APP - mentally ill being dumped from hospitals to other states...skid row, etc.

Don Quixote

cancer survivor
Contributor
nevada got caught dumping mentally ill to other states

San Francisco city attorney Dennis Herrera announced Monday that he is going to begin an investigation into Rawson Neal Psychiatric Hospital in Las Vegas, Nevada following accusations that the hospital has been providing patients with one-way Greyhound tickets to other states. The Sacramento Bee has run an investigative series into the hospital and claims that Rawson Neal has discharged around 1,500 patients this way, reports Yahoo News.
The Bee reports that many of the discharged patients were still mentally unfit and indigent. Around a third of them received tickets to locations in sunny California. Herrera said that sending the patients away with no structure ”to be received by family, medical facility, or other responsible person at the place of destination, and without adequate food or medication, the Nevada hospital placed the patients at risk.”
In one case, a man being treated in Rawson Neal was put on a bus to Sacramento with only three days worth of medication for his schizophrenia, depression and anxiety. The man said the doctor recommended the trip to California because the state has better health care than Nevada.
Herrerra wrote to Nevada’s director of health and human services, requesting copies of all the relevant discharge reports. Nevada officials say the will review the cases themselves and cited “documentation error” for the lack of planning upon arrival for the patients. Meanwhile, officials in Los Angeles are debating opening their own investigation into the matter, as a majority of the patients shipped to California ended up in L.A.

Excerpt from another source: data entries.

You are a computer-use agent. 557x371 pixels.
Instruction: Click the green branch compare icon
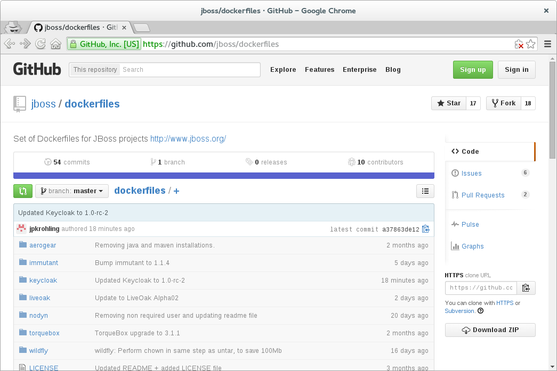pyautogui.click(x=22, y=191)
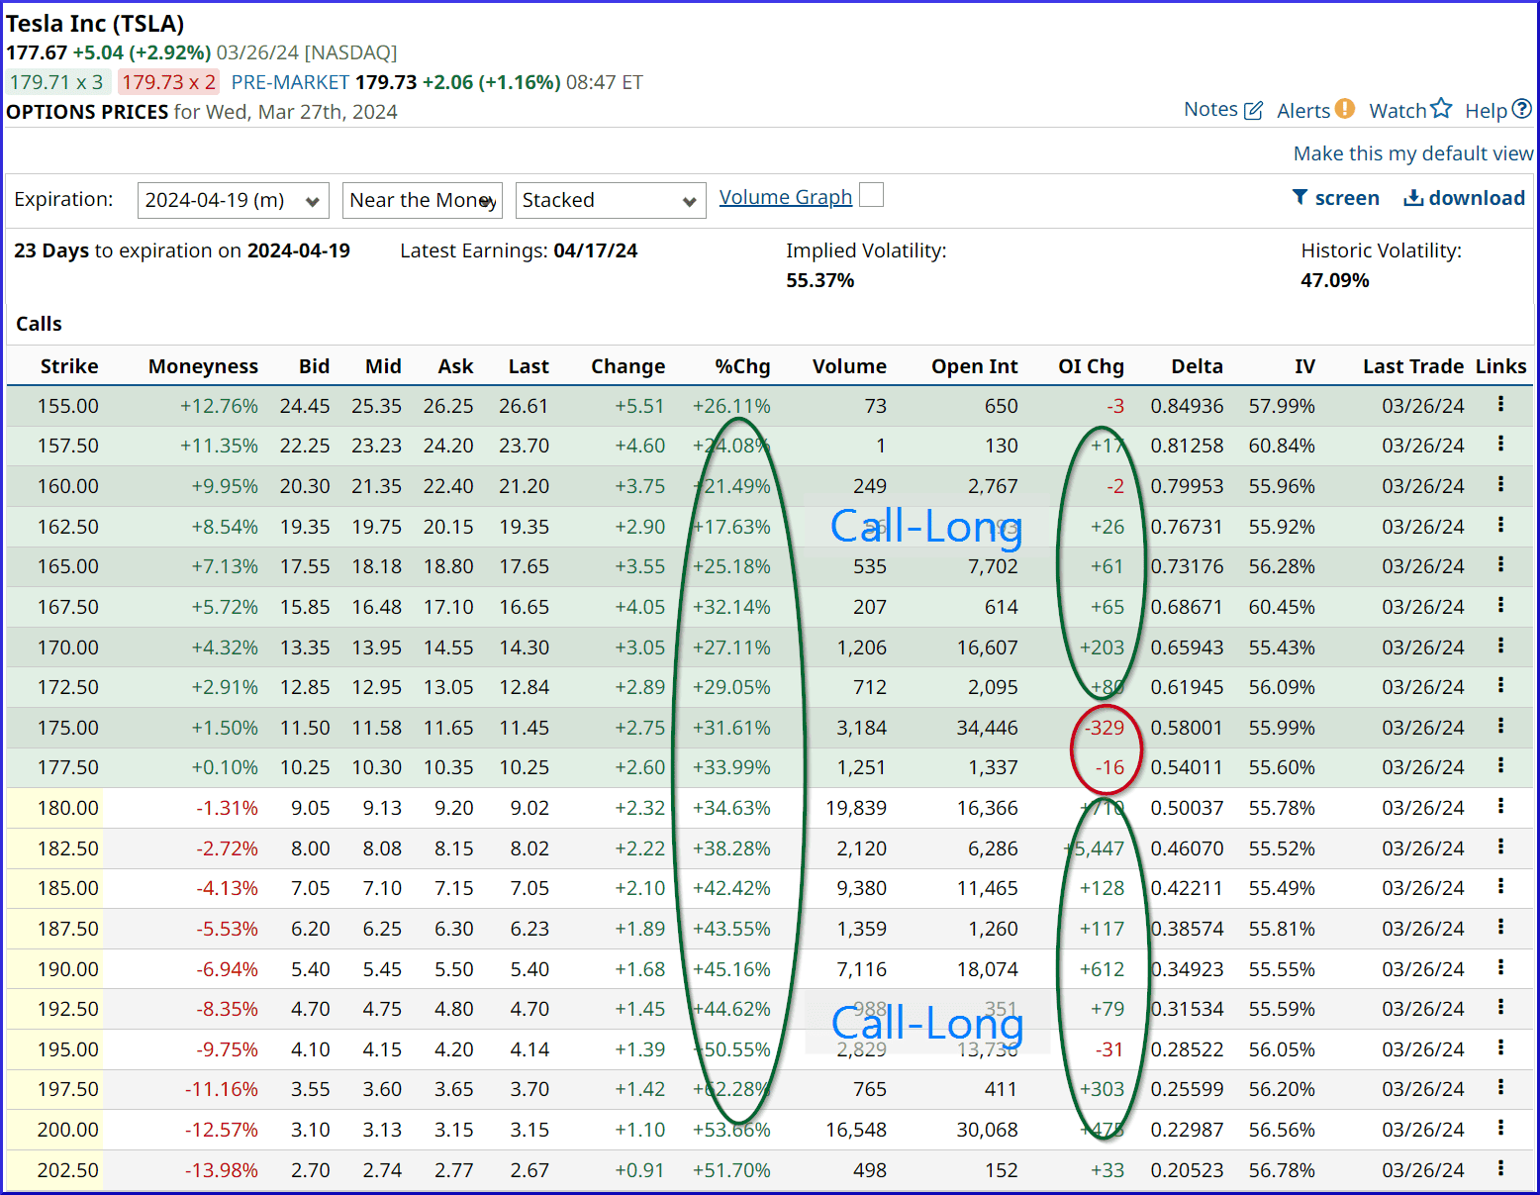This screenshot has height=1195, width=1540.
Task: Open the Notes edit icon
Action: [1253, 110]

http://news.yahoo.com/las-vegas-hospital-gives-mentally-ill-patients-one-072036504.html
 
The way we treat our mentally ill is messed up. They more often than not end up homeless and hopeless.

Lately...it's been creeping into the developmentally disabled too...the fashion is privatization.... I've helped some of our people move into these group homes. They are understaffed by underpaid caregivers. I have a co-worker who decided to take an early retirement....she ran into some financial difficulties and ended up taking a job in a group home. She(even with 20 years working with the disabled) started out at $8/hr. She stayed on for four years before she came back to where I work....her ending wage? $9.35/hr.

The bottom line is that if you're getting paid a wage that you can get just about anywhere, how much do you think many of these caregivers care about losing their jobs? There is more abuse, neglect and safety issues in these places than in institutions where people are paid pretty well.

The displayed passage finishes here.